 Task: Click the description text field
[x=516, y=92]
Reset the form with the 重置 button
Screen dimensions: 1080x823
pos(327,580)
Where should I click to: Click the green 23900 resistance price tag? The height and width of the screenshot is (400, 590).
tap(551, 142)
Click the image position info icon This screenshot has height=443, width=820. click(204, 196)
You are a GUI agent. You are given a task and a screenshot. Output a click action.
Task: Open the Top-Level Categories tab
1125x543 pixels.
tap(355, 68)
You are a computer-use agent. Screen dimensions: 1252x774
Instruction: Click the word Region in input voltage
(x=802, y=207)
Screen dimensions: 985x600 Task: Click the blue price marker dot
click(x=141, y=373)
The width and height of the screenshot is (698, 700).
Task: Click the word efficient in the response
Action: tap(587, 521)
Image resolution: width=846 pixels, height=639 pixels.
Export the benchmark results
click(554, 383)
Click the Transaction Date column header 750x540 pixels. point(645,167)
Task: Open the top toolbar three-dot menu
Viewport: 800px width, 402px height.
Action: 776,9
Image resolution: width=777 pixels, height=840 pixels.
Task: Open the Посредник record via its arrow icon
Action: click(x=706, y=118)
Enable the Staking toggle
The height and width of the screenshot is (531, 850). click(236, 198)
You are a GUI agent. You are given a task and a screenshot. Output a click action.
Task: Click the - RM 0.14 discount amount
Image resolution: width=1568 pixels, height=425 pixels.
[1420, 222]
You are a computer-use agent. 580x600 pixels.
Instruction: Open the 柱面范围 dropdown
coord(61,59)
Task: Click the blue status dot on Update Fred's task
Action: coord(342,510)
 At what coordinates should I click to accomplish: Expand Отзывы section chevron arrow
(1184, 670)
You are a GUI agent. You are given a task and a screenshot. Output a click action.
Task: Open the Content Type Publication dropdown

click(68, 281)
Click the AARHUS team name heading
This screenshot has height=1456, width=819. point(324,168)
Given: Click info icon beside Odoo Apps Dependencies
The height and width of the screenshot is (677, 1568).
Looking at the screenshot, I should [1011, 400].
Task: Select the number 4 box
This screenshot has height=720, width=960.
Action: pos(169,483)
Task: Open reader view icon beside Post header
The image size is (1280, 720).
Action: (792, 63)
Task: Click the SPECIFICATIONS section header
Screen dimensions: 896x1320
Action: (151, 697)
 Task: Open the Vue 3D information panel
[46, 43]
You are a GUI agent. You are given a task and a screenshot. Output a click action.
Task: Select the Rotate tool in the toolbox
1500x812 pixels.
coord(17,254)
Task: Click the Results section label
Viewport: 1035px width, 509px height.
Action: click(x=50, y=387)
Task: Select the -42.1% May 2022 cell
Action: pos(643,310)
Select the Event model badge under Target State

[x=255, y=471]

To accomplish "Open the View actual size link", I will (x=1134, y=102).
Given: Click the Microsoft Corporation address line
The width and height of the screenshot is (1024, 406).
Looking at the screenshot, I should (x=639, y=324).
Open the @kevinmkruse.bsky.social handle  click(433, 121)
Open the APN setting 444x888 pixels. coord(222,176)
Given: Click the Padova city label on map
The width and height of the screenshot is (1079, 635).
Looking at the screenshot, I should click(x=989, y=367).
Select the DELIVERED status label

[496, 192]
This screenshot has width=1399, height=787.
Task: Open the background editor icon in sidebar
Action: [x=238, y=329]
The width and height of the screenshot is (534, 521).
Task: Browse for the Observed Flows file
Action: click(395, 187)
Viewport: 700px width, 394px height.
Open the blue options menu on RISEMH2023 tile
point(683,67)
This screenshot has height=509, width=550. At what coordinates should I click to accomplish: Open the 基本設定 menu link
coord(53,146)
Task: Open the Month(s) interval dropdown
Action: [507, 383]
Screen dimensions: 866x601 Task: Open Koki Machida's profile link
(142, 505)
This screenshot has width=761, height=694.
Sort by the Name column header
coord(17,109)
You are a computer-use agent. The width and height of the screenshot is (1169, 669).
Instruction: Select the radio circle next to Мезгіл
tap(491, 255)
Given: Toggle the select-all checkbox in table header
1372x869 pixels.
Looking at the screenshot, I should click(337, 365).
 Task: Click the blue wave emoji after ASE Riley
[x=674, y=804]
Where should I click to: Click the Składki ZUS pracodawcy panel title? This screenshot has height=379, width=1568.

# # # # # # #

■ Problem statement
Filter the material above down to the lines that hold the word "beside".

■ Written response
Given: Click info icon beside Odoo Apps Dependencies
Task: Open reader view icon beside Post header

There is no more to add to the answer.